Rob Matheson explains how the new tool pioneers a new approach in this article from MIT News:

The tool works using a modified version of a technique called “program synthesis,” which automatically creates computer programs given data and a language to work within. The technique is basically computer programming in reverse: Given a set of input-output examples, program synthesis works its way backward, filling in the blanks to construct an algorithm that produces the example outputs based on the example inputs.

The approach is different from ordinary program synthesis in two ways. First, the tool synthesizes probabilistic programs that represent Bayesian models for data, whereas traditional methods produce programs that do not model data at all. Second, the tool synthesizes multiple programs simultaneously, while traditional methods produce only one at a time.
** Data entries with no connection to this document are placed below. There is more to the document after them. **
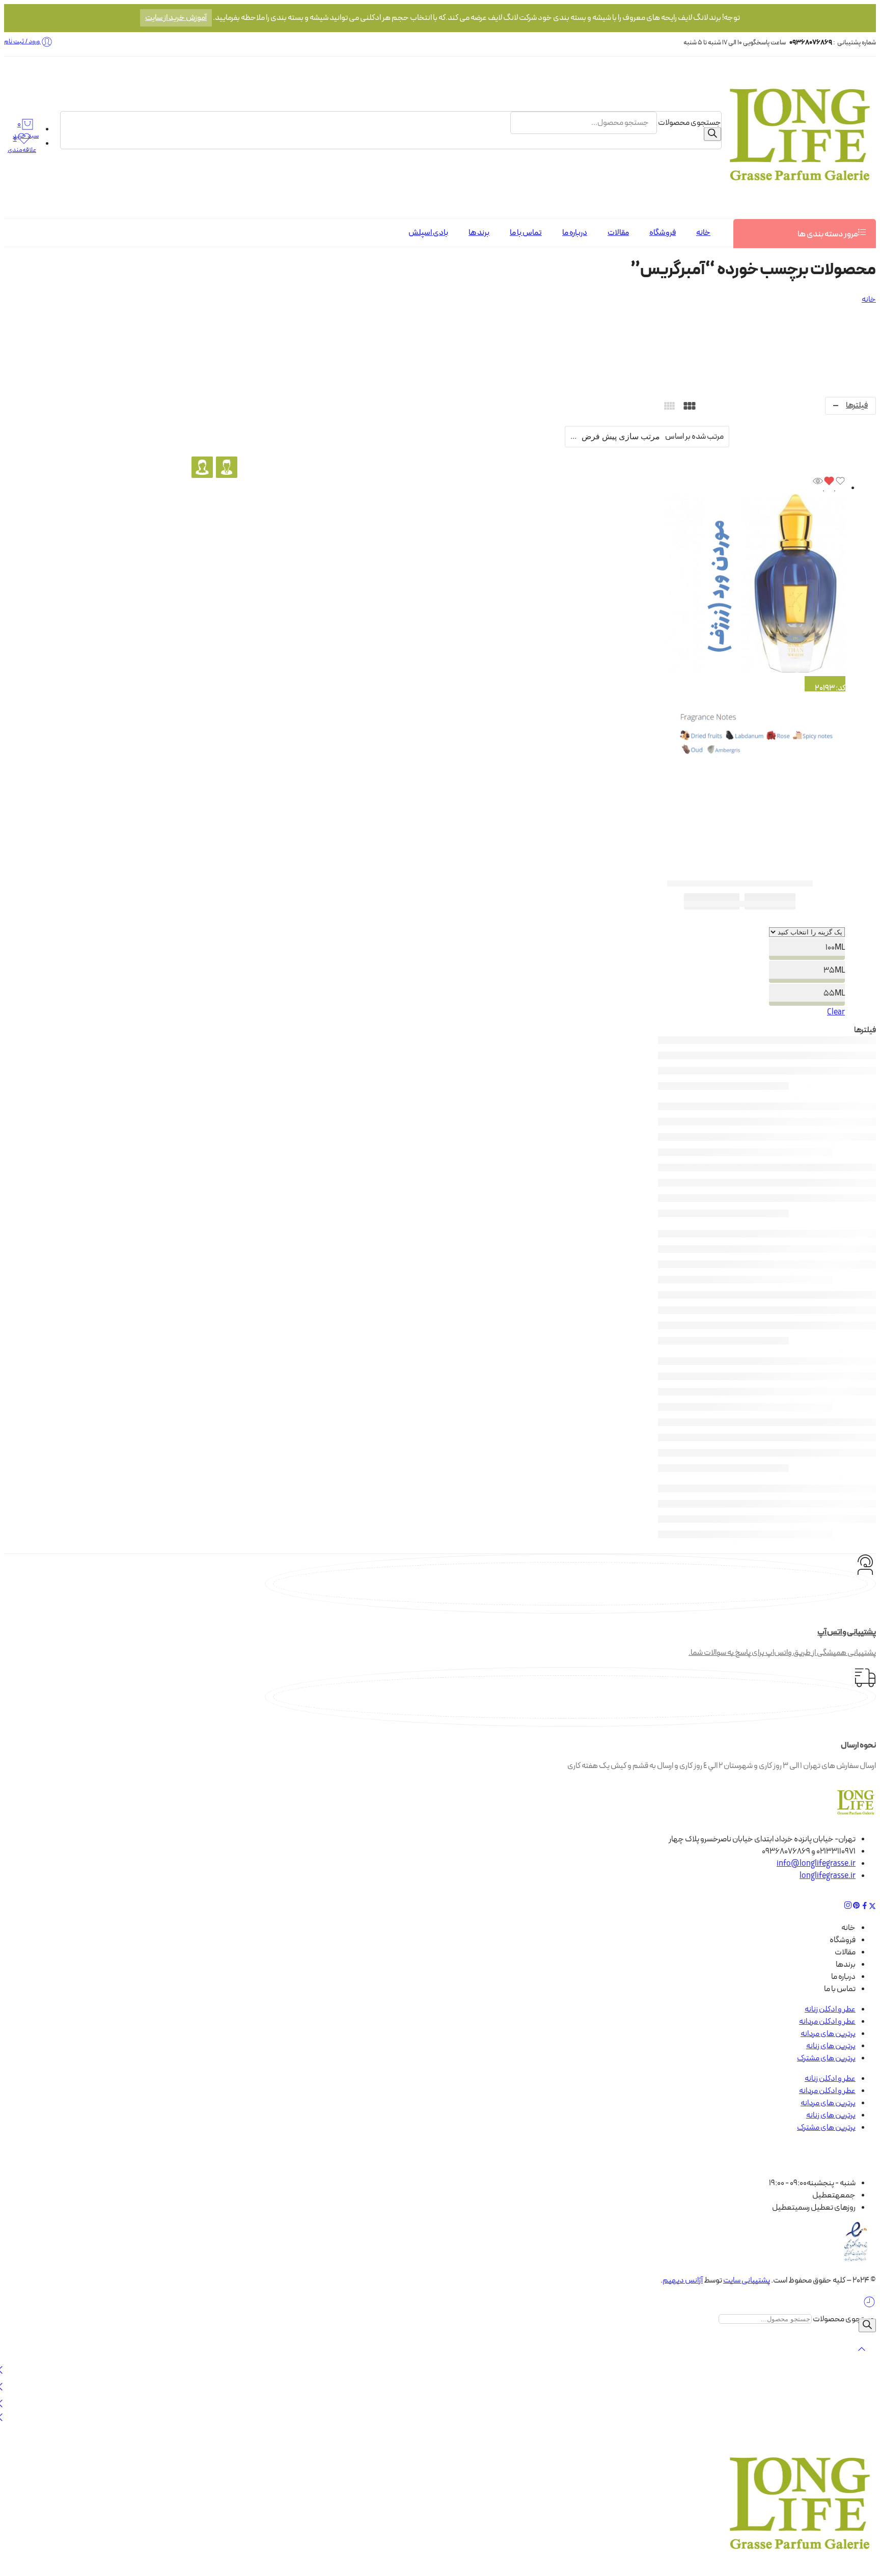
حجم (812, 921)
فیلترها (857, 405)
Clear (836, 1012)
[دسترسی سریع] (818, 488)
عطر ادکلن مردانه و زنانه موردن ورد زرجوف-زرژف (740, 883)
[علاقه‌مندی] (834, 488)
Users can pick and choose which models best fit their application.

“When the system makes a model, it spits out a piece of code written in one of these domain-specific probabilistic programming languages … that people can understand and interpret,” Mansinghka says. “For example, users can check if a time series dataset like airline traffic volume has seasonal variation just by reading the code — unlike with black-box machine learning and statistics methods, where users have to trust a model’s predictions but can’t read it to understand its structure.”

Probabilistic programming is an emerging field at the intersection of programming languages, artificial intelligence, and statistics. This year, MIT hosted the first International Conference on Probabilistic Programming, which had more than 200 attendees, including leading industry players in probabilistic programming such as Microsoft, Uber, and Google.